Kuwait’s dairy sector is facing disruption due to a foot-and-mouth disease outbreak, slashing milk production by up to 30% and causing prices to rise nearly 40%. Dairy companies seek government support, while authorities aim to balance relief efforts without burdening consumers.
Kuwait’s dairy industry is grappling with a severe outbreak of foot-and-mouth disease (FMD), which has led to a dramatic decline in milk production and a sharp rise in retail prices. The outbreak has affected multiple local dairy farms, resulting in a reduction of milk output by an estimated 20% to 30%. Consequently, fresh milk prices in the market have surged by nearly 40%.
Dairy companies are also facing steep increases in operational costs—ranging from 30% to 40%—further straining their margins. The supply disruption has impacted not only commercial markets but also the milk distributed through the government’s ration card system, raising concerns over food security and price stability.
In light of the crisis, dairy producers have approached the Ministry of Commerce and Industry, seeking urgent support and financial compensation to cushion the losses incurred. However, Minister of Commerce Khalifa Al-Ajeel has clarified that while the government is actively evaluating solutions, any relief measures must not lead to an increase in the retail price of fresh milk, either in public markets or through state-supported channels.

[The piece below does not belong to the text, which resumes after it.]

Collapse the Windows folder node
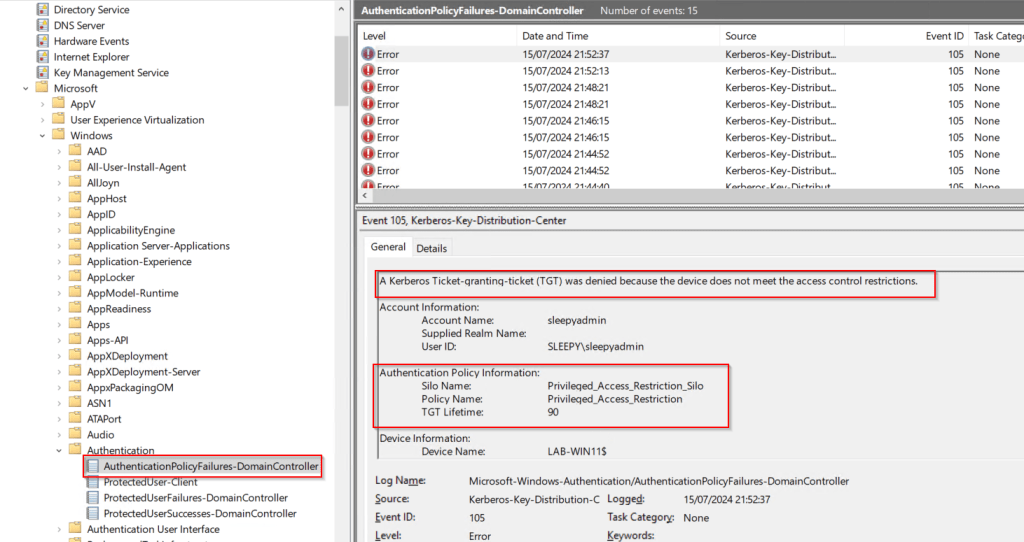Image resolution: width=1024 pixels, height=542 pixels. (43, 135)
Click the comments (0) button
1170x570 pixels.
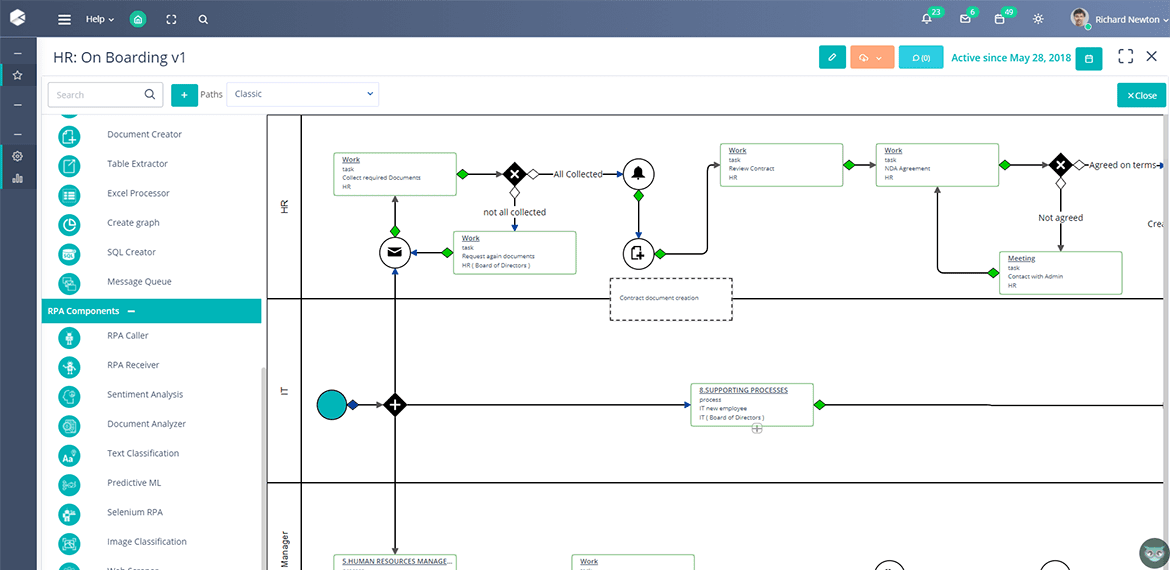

Ministry officials are currently in discussions with leading milk suppliers to assess the financial implications of the outbreak and to explore temporary fiscal relief mechanisms. The government’s aim is to stabilize the sector without passing additional costs onto consumers.
Industry analysts warn that the outbreak has exposed the vulnerability of Kuwait’s dairy sector to livestock diseases. The situation emphasizes the importance of preventive health strategies, emergency response planning, and a sustainable support framework for agricultural producers during crises.